#### [Record excerpts]
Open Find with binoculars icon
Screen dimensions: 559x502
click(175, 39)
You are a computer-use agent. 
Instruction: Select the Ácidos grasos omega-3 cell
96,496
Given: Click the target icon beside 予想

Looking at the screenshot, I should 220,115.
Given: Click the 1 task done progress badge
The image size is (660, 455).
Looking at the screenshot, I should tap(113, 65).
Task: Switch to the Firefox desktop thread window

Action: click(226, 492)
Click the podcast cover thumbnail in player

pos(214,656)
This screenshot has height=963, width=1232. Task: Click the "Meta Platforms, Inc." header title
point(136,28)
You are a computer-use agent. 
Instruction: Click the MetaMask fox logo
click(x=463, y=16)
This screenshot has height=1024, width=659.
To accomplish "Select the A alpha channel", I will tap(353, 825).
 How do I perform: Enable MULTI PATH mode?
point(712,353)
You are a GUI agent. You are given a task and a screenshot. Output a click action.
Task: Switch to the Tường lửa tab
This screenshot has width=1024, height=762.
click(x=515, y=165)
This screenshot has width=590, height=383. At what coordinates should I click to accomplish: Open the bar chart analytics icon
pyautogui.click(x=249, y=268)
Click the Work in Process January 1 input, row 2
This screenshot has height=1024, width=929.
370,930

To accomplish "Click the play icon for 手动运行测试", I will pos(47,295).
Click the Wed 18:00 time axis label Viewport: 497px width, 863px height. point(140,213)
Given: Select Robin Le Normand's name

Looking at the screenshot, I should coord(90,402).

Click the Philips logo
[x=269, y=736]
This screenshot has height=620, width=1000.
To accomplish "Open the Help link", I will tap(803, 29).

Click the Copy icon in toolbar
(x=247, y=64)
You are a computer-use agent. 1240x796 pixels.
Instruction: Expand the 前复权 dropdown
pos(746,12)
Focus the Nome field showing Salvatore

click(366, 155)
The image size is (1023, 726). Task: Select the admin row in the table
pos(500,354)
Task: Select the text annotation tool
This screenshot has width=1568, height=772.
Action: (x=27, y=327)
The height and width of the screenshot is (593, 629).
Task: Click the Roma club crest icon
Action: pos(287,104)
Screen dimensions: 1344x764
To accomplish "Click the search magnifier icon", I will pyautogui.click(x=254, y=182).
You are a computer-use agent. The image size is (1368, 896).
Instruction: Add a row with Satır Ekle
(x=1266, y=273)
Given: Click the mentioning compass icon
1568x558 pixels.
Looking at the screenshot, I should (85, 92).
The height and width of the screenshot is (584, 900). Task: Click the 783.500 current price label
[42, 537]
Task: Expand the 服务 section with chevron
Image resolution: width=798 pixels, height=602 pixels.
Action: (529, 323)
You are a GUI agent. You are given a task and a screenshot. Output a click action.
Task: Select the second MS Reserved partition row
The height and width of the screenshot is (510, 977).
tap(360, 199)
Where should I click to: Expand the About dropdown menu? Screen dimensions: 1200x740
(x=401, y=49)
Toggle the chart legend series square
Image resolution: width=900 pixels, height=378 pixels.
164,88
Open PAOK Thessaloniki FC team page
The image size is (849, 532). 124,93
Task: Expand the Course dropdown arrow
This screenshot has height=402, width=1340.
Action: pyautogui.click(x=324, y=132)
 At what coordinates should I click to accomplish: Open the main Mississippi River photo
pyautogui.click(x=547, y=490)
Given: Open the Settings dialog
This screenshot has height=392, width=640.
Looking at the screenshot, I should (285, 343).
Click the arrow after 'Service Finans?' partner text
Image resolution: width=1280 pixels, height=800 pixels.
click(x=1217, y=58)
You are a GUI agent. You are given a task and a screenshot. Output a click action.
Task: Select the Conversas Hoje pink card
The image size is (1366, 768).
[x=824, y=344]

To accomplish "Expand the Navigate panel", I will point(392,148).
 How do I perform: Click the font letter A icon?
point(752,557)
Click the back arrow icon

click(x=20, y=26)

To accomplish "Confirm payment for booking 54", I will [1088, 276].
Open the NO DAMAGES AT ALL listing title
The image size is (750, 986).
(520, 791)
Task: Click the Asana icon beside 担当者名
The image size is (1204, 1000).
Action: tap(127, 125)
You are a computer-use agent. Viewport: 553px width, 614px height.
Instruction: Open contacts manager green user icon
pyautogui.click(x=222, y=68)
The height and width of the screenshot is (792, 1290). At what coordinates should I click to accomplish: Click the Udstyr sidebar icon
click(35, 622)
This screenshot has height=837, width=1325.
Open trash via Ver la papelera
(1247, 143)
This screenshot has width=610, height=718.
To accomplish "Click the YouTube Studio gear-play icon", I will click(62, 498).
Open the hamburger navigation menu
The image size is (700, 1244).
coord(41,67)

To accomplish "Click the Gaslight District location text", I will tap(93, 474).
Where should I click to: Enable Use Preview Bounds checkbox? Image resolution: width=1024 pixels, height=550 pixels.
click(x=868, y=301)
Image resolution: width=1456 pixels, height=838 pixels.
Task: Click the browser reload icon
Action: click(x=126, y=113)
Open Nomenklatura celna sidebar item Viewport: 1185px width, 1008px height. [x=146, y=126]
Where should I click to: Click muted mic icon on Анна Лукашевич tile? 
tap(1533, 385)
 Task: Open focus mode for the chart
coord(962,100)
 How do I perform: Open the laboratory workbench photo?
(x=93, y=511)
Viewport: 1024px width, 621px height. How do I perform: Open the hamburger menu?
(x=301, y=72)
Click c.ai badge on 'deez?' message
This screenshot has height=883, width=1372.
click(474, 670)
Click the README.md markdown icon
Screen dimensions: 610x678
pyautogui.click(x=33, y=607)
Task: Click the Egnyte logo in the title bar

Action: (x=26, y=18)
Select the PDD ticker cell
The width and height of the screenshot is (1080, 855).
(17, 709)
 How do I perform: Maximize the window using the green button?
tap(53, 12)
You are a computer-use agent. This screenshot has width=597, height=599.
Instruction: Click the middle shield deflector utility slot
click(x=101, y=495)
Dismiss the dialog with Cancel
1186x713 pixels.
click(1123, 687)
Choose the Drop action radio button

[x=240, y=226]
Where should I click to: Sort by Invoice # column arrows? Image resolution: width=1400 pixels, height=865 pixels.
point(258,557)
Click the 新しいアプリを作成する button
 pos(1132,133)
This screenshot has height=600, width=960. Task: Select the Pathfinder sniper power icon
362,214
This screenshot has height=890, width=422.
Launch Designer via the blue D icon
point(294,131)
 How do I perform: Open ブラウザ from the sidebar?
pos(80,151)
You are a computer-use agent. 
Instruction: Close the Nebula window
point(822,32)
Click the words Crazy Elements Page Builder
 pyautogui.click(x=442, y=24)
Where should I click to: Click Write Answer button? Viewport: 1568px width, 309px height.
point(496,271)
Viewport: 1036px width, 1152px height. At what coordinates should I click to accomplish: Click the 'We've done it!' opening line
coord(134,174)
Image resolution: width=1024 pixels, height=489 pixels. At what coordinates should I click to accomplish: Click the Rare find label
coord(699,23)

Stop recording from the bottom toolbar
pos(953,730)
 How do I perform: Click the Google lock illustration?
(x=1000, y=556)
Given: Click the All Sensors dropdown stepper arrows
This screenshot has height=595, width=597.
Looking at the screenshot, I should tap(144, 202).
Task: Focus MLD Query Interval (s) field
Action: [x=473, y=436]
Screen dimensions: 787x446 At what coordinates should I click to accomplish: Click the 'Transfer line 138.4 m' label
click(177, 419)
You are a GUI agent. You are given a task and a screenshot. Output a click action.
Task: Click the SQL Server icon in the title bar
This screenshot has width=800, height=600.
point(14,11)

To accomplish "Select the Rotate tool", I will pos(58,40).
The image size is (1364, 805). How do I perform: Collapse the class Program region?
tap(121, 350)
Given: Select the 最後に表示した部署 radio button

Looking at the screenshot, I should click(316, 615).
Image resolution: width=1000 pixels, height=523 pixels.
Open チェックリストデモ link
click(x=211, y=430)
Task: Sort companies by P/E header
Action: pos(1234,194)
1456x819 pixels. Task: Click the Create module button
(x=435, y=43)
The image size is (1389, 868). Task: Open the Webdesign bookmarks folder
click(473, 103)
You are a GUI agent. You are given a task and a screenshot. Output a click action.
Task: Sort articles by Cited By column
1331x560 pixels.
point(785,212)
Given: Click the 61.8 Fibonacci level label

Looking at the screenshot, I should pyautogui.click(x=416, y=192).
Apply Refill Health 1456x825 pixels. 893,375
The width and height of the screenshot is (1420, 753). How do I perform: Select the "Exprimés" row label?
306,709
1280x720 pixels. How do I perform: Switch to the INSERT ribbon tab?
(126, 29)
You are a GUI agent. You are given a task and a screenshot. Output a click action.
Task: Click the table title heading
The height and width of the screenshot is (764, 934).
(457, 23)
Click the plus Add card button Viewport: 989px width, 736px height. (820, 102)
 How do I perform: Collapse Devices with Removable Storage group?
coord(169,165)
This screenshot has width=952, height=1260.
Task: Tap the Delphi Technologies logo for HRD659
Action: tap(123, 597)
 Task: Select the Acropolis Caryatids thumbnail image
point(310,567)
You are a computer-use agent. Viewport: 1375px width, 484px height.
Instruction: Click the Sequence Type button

#### [How to complete this task]
Go through the records and copy each line with "card" in it.

#### [Solution to this task]
Task: Select the Conversas Hoje pink card
Click the plus Add card button Viewport: 989px width, 736px height. (820, 102)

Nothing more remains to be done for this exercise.